Old coaches (30+ years in the biz) deserve respect from everyone for two reasons alone. Their years of service, and their age. You have to admire someone who, at an age when the whole world was at their feet, chose the field of sports as their life's work.

But there are other reasons why I give them even more respect - they have a lifetime of experience locked up in their heads and in their game books. They have seen everything that can possibly affect the game on and off the field - injuries, successes against over-whelming odds, flashes of brilliant physical perfection, and failures that go far below common sense for which there are no possible explanations. They have seen much and there is little than can surprise them.

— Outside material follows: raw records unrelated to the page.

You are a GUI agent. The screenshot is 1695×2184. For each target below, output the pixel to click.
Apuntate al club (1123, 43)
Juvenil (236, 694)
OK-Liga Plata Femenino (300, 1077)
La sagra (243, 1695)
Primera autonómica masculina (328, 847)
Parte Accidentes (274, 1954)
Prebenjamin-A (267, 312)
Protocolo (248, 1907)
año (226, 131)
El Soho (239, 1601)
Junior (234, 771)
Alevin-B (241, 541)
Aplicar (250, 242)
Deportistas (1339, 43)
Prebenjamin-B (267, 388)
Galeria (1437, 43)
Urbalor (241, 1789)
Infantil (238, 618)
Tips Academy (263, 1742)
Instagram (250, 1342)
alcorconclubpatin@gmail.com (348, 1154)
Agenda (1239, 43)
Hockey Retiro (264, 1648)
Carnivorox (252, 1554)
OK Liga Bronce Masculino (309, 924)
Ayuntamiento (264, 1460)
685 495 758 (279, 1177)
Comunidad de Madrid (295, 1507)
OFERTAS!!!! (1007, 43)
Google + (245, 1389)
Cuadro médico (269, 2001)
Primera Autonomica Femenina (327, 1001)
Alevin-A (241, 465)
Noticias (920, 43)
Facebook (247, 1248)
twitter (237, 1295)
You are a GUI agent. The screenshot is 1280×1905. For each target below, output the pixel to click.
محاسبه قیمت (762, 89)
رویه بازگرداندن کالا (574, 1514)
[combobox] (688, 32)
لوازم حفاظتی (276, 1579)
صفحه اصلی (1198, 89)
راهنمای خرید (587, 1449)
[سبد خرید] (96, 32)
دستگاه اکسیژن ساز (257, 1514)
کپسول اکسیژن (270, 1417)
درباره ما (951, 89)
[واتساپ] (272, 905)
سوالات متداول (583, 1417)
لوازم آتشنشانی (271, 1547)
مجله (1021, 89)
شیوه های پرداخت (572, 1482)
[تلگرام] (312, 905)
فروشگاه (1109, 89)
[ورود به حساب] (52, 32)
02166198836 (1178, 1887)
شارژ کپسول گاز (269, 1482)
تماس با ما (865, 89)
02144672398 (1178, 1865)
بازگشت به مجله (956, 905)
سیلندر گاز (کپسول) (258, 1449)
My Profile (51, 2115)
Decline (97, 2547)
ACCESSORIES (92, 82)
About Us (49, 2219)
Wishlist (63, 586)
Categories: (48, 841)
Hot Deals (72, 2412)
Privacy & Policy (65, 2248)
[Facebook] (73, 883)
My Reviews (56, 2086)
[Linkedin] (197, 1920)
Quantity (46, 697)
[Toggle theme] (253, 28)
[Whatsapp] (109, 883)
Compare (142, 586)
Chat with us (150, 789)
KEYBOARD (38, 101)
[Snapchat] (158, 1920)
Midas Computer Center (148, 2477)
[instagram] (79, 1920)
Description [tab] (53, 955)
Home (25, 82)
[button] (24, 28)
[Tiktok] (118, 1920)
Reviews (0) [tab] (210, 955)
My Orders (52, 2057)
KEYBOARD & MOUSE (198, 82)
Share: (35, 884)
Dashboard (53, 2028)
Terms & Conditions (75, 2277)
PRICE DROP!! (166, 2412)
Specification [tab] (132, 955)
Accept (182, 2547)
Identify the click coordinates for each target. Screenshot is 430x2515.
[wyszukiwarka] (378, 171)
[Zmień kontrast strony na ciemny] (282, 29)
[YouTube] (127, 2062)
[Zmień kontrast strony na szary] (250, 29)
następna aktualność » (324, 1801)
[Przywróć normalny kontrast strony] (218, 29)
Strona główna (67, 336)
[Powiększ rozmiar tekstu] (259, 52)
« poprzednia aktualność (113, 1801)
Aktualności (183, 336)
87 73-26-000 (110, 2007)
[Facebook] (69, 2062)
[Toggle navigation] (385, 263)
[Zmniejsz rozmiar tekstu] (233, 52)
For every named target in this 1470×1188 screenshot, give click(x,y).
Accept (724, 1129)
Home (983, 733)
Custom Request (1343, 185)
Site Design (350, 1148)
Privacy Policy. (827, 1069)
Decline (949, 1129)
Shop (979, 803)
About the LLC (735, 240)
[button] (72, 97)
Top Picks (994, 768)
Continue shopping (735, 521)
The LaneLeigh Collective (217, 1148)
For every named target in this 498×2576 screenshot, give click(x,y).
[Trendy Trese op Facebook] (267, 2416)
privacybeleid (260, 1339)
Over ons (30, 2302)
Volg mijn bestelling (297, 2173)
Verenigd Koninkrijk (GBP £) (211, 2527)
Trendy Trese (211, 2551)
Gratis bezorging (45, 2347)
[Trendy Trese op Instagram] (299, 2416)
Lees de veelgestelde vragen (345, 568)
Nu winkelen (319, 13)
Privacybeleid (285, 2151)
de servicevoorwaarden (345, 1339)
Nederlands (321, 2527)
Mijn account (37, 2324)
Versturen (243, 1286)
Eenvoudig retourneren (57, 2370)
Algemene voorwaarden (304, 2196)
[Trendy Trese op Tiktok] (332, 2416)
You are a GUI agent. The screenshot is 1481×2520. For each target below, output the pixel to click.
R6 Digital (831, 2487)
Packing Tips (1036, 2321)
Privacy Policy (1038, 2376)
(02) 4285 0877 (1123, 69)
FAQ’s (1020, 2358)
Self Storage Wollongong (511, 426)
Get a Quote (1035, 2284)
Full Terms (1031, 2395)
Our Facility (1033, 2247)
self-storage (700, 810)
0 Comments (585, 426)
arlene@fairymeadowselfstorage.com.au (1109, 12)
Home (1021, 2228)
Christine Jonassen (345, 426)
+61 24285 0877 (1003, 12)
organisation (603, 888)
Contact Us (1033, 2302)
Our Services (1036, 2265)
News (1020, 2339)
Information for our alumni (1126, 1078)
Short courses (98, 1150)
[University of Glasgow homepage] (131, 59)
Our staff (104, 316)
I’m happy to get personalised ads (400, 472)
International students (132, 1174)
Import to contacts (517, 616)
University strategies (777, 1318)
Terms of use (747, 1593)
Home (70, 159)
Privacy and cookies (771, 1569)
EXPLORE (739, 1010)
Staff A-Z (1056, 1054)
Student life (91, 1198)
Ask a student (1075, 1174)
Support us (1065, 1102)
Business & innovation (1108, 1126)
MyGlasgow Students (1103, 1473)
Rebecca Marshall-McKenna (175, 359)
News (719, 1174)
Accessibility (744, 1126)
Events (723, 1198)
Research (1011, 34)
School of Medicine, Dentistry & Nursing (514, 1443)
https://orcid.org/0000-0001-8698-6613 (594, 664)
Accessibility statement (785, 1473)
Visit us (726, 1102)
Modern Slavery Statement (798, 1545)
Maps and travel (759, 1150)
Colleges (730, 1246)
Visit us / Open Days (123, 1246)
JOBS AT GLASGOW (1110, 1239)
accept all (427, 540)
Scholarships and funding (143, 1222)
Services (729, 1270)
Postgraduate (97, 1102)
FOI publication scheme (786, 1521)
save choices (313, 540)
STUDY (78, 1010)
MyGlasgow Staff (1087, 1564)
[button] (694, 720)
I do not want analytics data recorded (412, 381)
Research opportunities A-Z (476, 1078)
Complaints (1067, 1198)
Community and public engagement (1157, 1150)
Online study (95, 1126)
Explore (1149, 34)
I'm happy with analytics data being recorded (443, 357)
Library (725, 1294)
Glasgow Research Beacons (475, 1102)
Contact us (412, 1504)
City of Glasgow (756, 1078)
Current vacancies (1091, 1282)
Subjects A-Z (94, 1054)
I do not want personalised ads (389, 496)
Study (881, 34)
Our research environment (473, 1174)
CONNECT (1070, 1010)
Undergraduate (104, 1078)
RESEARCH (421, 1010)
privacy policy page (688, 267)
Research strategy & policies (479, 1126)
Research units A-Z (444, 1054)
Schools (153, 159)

More so, they try to pass the results of their experiences to their assistants. It is through this mechanism that the wisdom they learned from hard-suffered experiences. They want their knowledge to be passed forward into the future. Woe betide the assistant who assumes he knows it all (that is someone who will need at least 10-15 years to learn that he should have paid attention).

Some of the value that an old coach offers are in the details of how to train the players. It can be a stance setup, a trick to get inside an opponent's defenses, or a special jig to open an easy drive to a score.

Other information he will pass along will be found in his game book. Here are his treasures - plays he designed to handle dozens and hundreds of game situations. If you want to make him proud, study his past game books. Look for the interesting plays and study his notes. Get the story behind the drawn lines on the paper. It will be well worth the two or three years it will take to absorb his life. And you have entertainment for dozens of hours if you can get him to tell you the stories behind those plays.

If sports is your life - old coaches and trainers are worthy of your respect and attention - and any stories you can dig out of his memories.